[Assignment] All of the data below is to be returned unaltered.

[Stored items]
== Segment start ==

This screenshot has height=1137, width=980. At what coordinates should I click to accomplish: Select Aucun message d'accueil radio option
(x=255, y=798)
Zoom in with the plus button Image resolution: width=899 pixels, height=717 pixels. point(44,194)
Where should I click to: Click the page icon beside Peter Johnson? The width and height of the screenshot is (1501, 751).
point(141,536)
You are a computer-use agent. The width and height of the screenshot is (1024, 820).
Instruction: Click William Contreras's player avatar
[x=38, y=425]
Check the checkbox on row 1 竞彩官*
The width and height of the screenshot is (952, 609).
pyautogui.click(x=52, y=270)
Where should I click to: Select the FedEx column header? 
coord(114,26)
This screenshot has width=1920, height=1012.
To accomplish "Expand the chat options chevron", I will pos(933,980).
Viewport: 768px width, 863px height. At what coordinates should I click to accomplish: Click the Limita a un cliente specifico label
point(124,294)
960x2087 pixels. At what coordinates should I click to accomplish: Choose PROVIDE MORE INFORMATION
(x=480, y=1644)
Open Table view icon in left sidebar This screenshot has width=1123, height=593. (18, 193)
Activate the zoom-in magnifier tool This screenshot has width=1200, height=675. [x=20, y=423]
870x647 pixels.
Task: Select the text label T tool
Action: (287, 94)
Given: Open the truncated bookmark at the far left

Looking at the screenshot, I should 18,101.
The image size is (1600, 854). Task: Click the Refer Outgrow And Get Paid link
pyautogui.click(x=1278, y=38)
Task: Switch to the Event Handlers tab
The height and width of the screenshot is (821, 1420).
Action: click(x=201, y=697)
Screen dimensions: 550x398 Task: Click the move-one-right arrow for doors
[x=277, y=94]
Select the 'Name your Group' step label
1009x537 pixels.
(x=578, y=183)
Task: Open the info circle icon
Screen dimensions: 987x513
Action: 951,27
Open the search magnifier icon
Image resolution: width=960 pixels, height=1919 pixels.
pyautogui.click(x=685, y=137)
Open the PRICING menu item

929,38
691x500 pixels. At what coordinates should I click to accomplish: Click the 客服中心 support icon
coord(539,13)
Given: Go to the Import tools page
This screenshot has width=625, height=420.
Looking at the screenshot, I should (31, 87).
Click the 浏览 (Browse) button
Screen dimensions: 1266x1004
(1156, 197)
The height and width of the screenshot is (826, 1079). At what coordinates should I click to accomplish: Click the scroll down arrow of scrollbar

== Segment end ==

[Task result]
This screenshot has height=1137, width=980. At what coordinates should I click to accomplish: Select Aucun message d'accueil radio option
(x=255, y=798)
Zoom in with the plus button Image resolution: width=899 pixels, height=717 pixels. point(44,194)
Where should I click to: Click the page icon beside Peter Johnson? The width and height of the screenshot is (1501, 751).
point(141,536)
You are a computer-use agent. The width and height of the screenshot is (1024, 820).
Instruction: Click William Contreras's player avatar
[x=38, y=425]
Check the checkbox on row 1 竞彩官*
The width and height of the screenshot is (952, 609).
pyautogui.click(x=52, y=270)
Where should I click to: Select the FedEx column header? 
coord(114,26)
This screenshot has width=1920, height=1012.
To accomplish "Expand the chat options chevron", I will pos(933,980).
Viewport: 768px width, 863px height. At what coordinates should I click to accomplish: Click the Limita a un cliente specifico label
point(124,294)
960x2087 pixels. At what coordinates should I click to accomplish: Choose PROVIDE MORE INFORMATION
(x=480, y=1644)
Open Table view icon in left sidebar This screenshot has width=1123, height=593. (18, 193)
Activate the zoom-in magnifier tool This screenshot has width=1200, height=675. [x=20, y=423]
870x647 pixels.
Task: Select the text label T tool
Action: (287, 94)
Given: Open the truncated bookmark at the far left

Looking at the screenshot, I should 18,101.
The image size is (1600, 854). Task: Click the Refer Outgrow And Get Paid link
pyautogui.click(x=1278, y=38)
Task: Switch to the Event Handlers tab
The height and width of the screenshot is (821, 1420).
Action: click(x=201, y=697)
Screen dimensions: 550x398 Task: Click the move-one-right arrow for doors
[x=277, y=94]
Select the 'Name your Group' step label
1009x537 pixels.
(x=578, y=183)
Task: Open the info circle icon
Screen dimensions: 987x513
Action: 951,27
Open the search magnifier icon
Image resolution: width=960 pixels, height=1919 pixels.
pyautogui.click(x=685, y=137)
Open the PRICING menu item

929,38
691x500 pixels. At what coordinates should I click to accomplish: Click the 客服中心 support icon
coord(539,13)
Given: Go to the Import tools page
This screenshot has width=625, height=420.
Looking at the screenshot, I should (31, 87).
Click the 浏览 (Browse) button
Screen dimensions: 1266x1004
(1156, 197)
The height and width of the screenshot is (826, 1079). At what coordinates should I click to accomplish: Click the scroll down arrow of scrollbar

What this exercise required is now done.